The NY Intelligencer gathers a lot of reporting here, wins on the grabber headline: 

and sums this up as: 

So now Musk and DOGE have access to and potentially power over what is basically America’s checkbook, weeks before another debt ceiling crisis looms, at a time when Musk is vowing to somehow cut a hysterically large amount of federal spending, and during a chaotic period in which he and other officials in the Trump administration are running roughshod across the federal government like they have unchecked power.

And here's a gift link to the Wall Street Journal, which also covers a standoff at USAID

The thing that I am struggling to wrap my head around is this: so-called "DOGE" is only a federal entity by executive order. These are not federal employees, it appears with paychecks who have filled out requisite tax forms; they do not have background checks or clearances for such access. Musk, for sure, has a massive conflict of interest in doing anything anywhere near the federal government.

If what, per Wired, was happening this week at the Technology Transformation Services (part of the General Services Administration) is anything to go by, they may not have government worker I.D.s  or email addresses. 

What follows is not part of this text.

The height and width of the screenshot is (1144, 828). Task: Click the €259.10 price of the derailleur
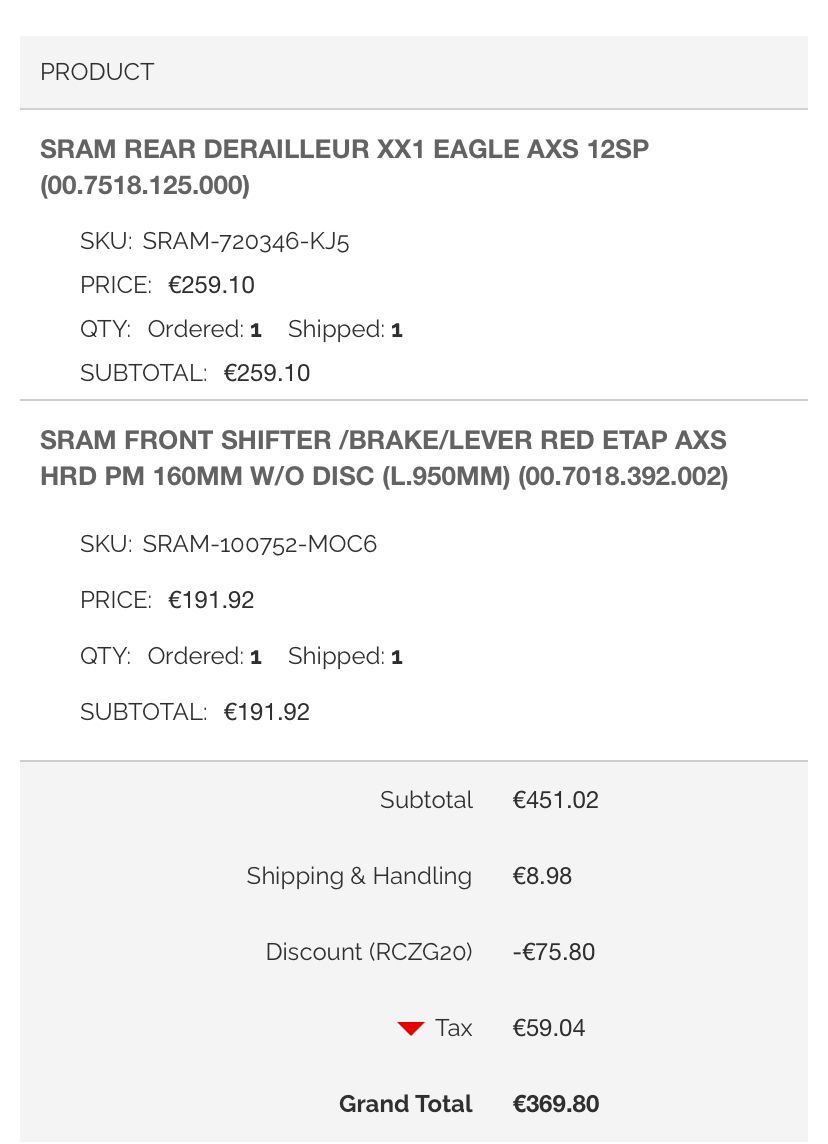[211, 286]
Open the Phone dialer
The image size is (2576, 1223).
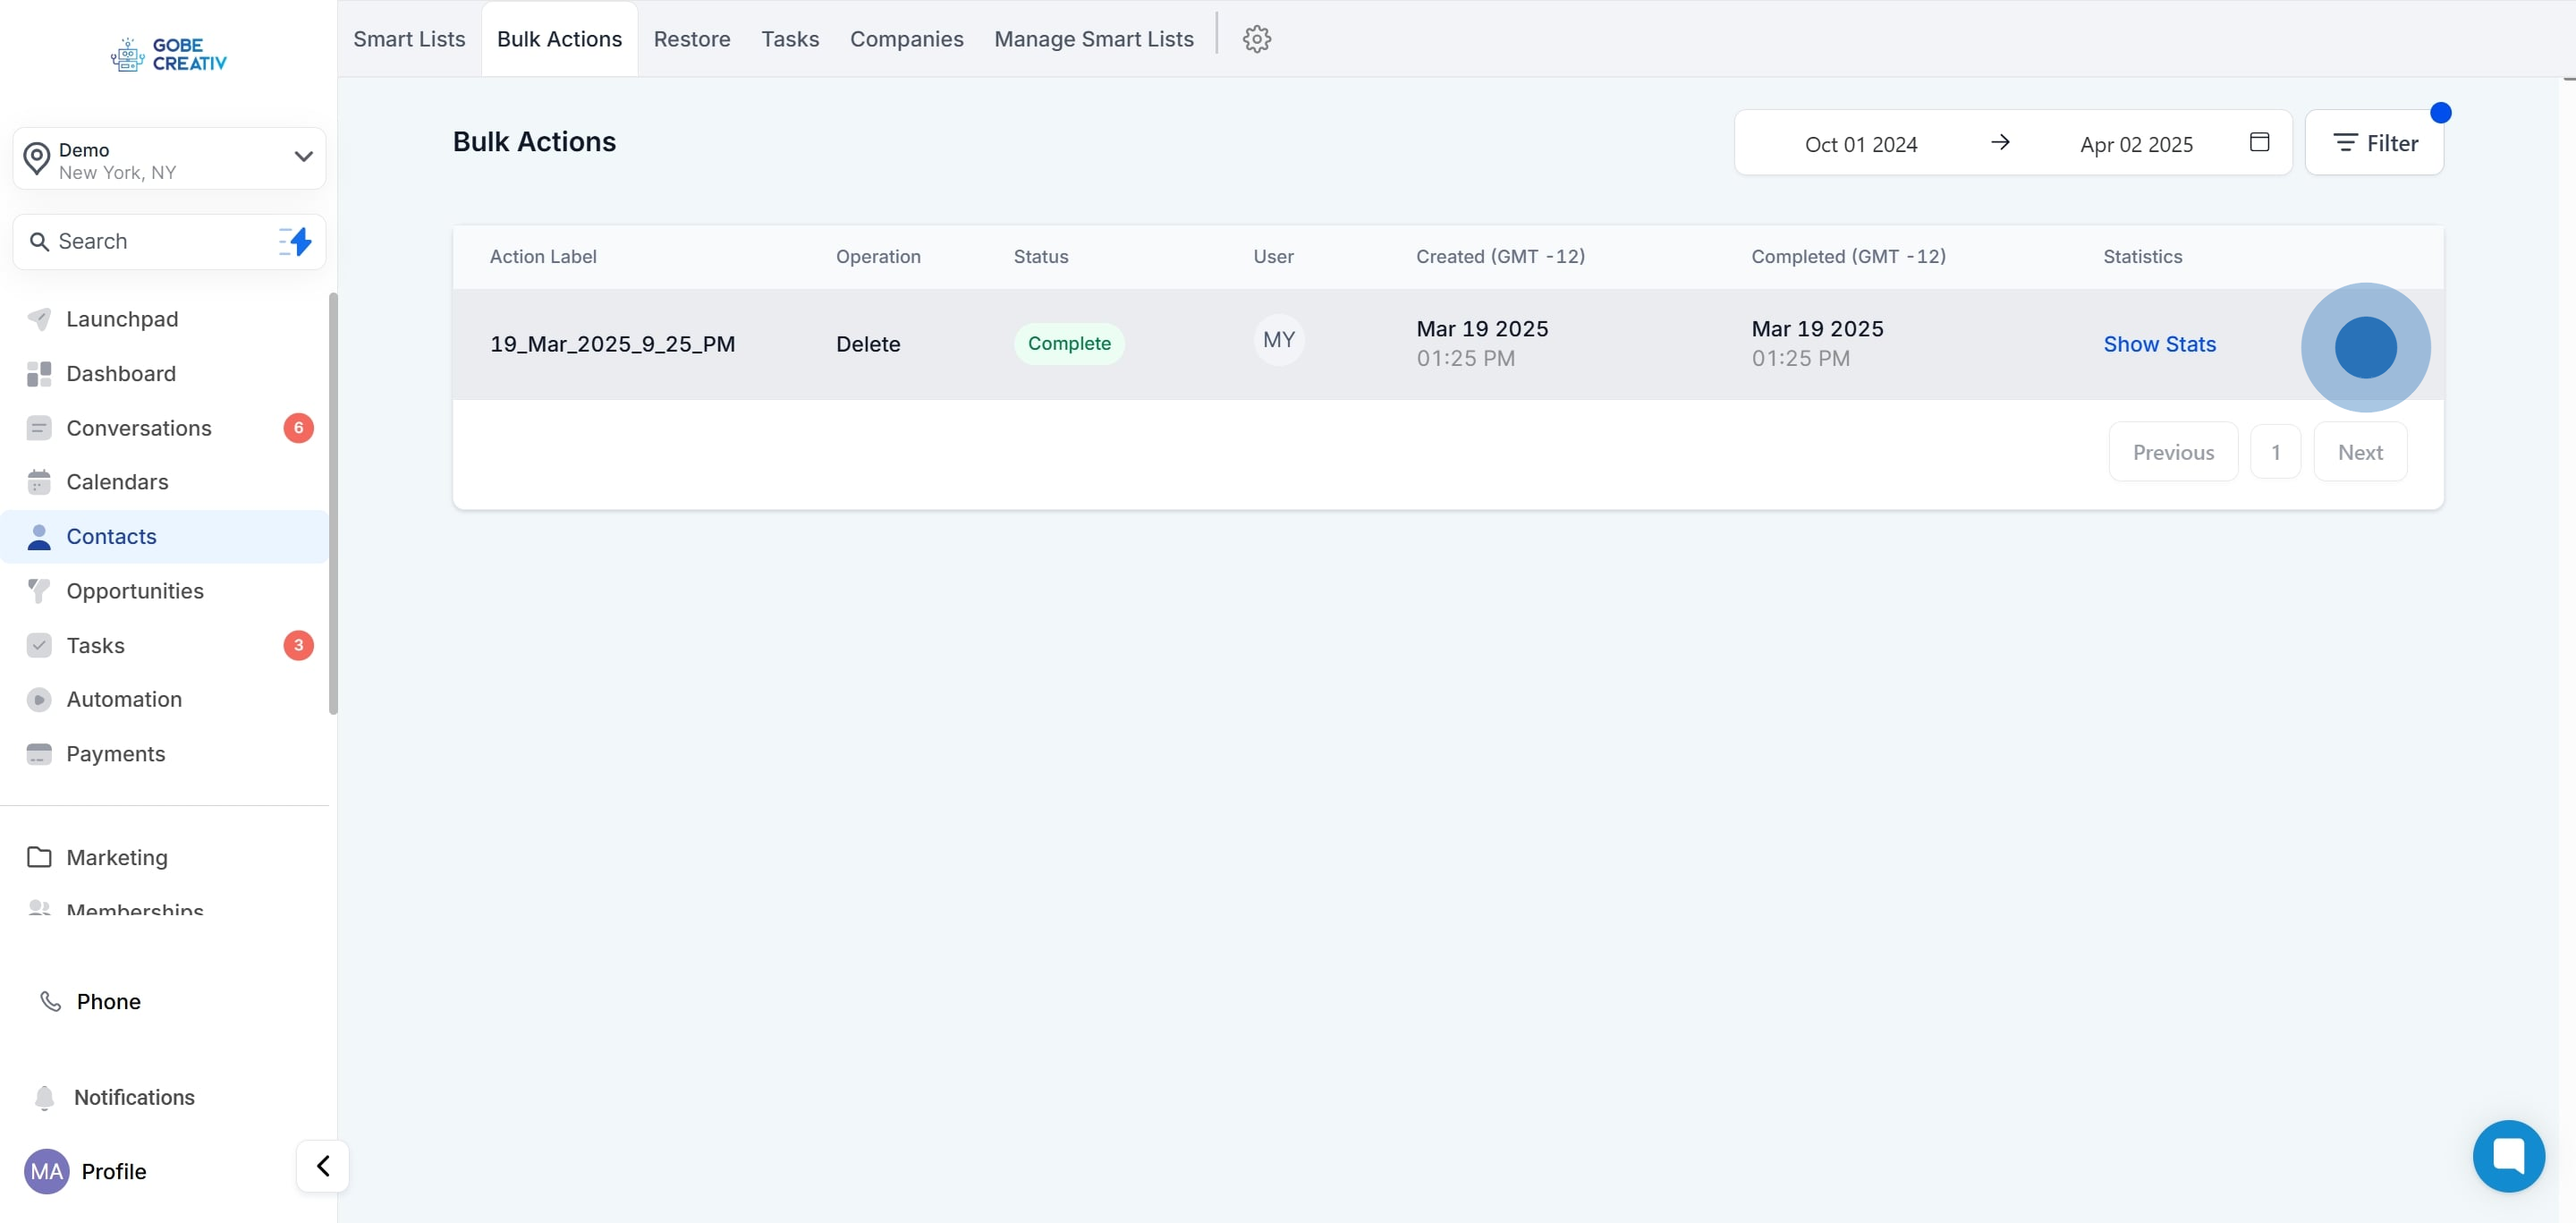tap(108, 1001)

I would have thought that it would have taken a number of steps--not just the yes or no of the top official--for anyone to be cleared to have access to the actual payment system of the United States government. 

Your average Massachusetts public school employee goes through more than this, by a lot. Having lots of steps to go through with more than one person involved is how we do things like keep public spending ethically.